## Request
Return every line of the entries below word for word, leaving out the pictures.

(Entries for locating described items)
============================================================

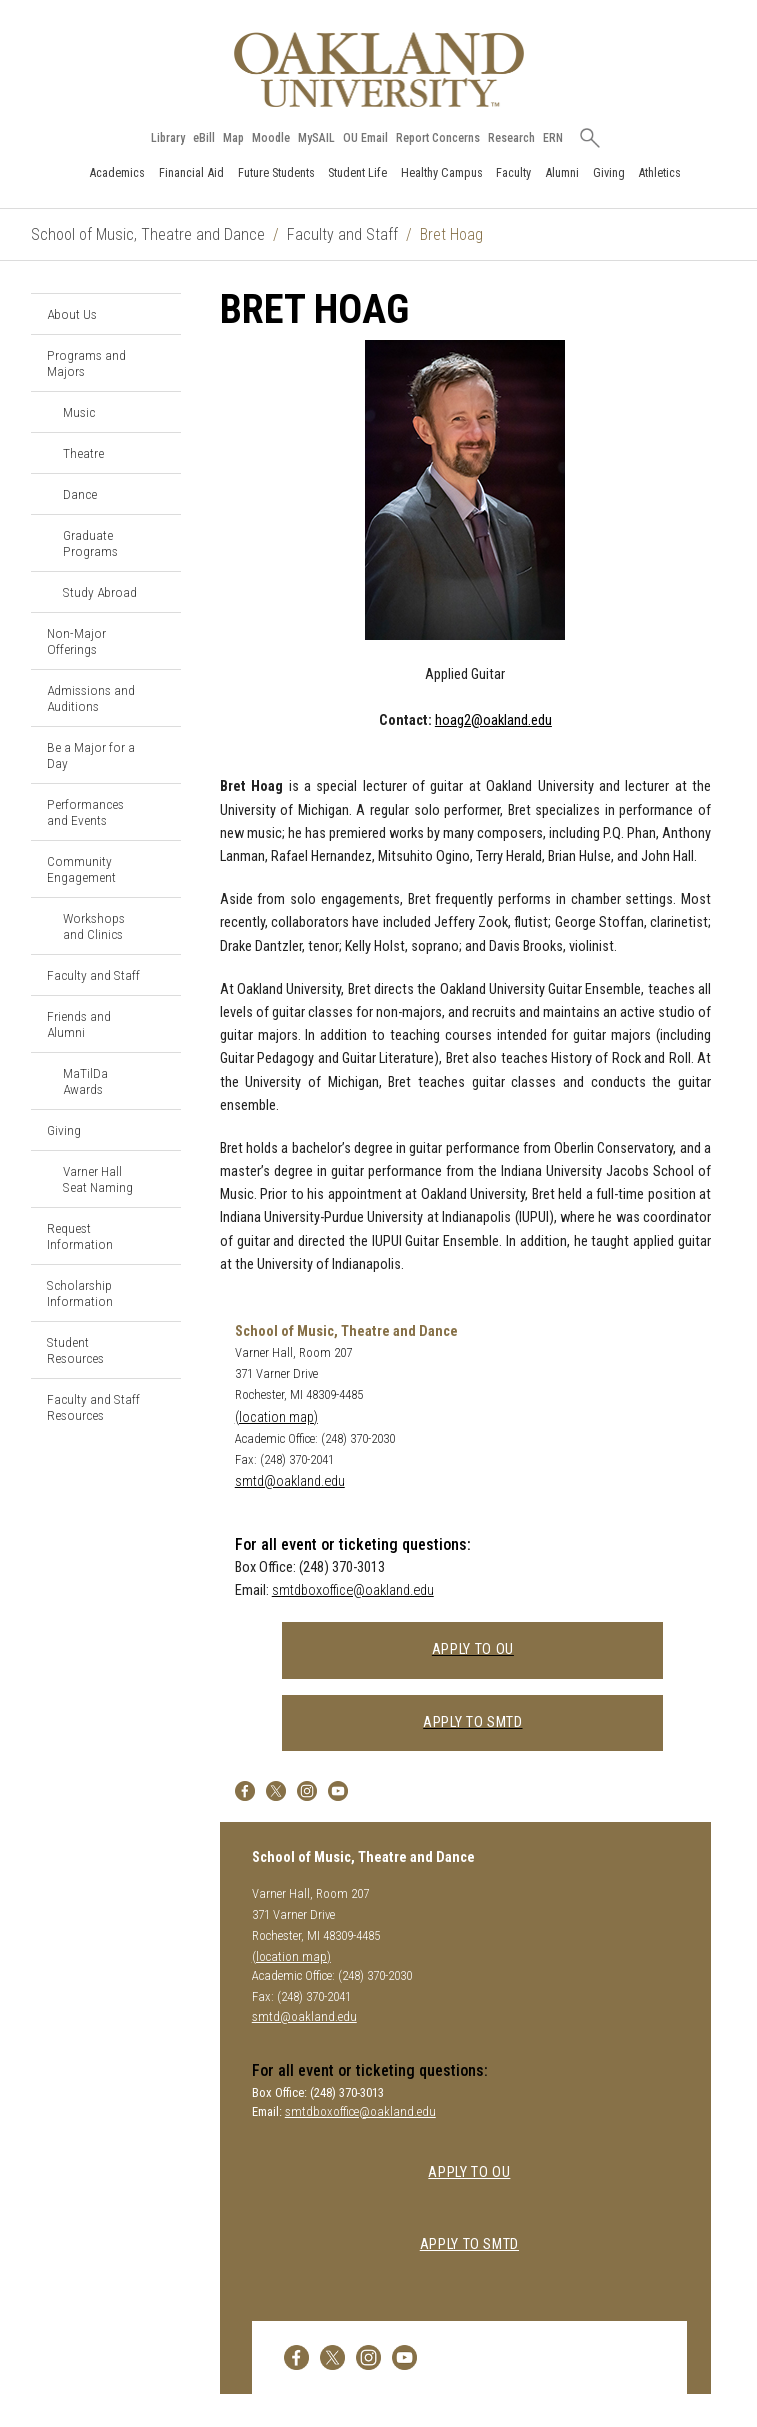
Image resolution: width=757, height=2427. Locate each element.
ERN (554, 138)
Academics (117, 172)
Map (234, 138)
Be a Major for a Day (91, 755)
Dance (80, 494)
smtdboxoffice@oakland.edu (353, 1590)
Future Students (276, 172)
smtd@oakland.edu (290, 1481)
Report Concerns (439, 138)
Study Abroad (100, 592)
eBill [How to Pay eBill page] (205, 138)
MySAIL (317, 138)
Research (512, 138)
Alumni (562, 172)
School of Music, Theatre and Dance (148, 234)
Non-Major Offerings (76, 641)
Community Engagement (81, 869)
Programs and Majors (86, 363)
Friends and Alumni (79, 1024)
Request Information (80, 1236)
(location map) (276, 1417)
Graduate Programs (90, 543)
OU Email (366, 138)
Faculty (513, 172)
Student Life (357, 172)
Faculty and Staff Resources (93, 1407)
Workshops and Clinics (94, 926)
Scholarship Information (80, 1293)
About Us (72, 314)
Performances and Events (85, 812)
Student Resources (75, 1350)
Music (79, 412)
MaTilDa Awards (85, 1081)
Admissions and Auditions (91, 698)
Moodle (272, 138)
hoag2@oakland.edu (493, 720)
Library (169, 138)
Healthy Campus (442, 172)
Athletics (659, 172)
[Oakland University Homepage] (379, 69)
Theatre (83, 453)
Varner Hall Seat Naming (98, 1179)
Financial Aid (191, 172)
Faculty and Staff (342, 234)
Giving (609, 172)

============================================================

## Result of the task
Image resolution: width=757, height=2427. Locate each element.
ERN (554, 138)
Academics (117, 172)
Map (234, 138)
Be a Major for a Day (91, 755)
Dance (80, 494)
smtdboxoffice@oakland.edu (353, 1590)
Future Students (276, 172)
smtd@oakland.edu (290, 1481)
Report Concerns (439, 138)
Study Abroad (100, 592)
eBill [How to Pay eBill page] (205, 138)
MySAIL (317, 138)
Research (512, 138)
Alumni (562, 172)
School of Music, Theatre and Dance (148, 234)
Non-Major Offerings (76, 641)
Community Engagement (81, 869)
Programs and Majors (86, 363)
Friends and Alumni (79, 1024)
Request Information (80, 1236)
(location map) (276, 1417)
Graduate Programs (90, 543)
OU Email (366, 138)
Faculty (513, 172)
Student Life (357, 172)
Faculty and Staff Resources (93, 1407)
Workshops and Clinics (94, 926)
Scholarship Information (80, 1293)
About Us (72, 314)
Performances and Events (85, 812)
Student Resources (75, 1350)
Music (79, 412)
MaTilDa Awards (85, 1081)
Admissions and Auditions (91, 698)
Moodle (272, 138)
hoag2@oakland.edu (493, 720)
Library (169, 138)
Healthy Campus (442, 172)
Athletics (659, 172)
[Oakland University Homepage] (379, 69)
Theatre (83, 453)
Varner Hall Seat Naming (98, 1179)
Financial Aid (191, 172)
Faculty and Staff (342, 234)
Giving (609, 172)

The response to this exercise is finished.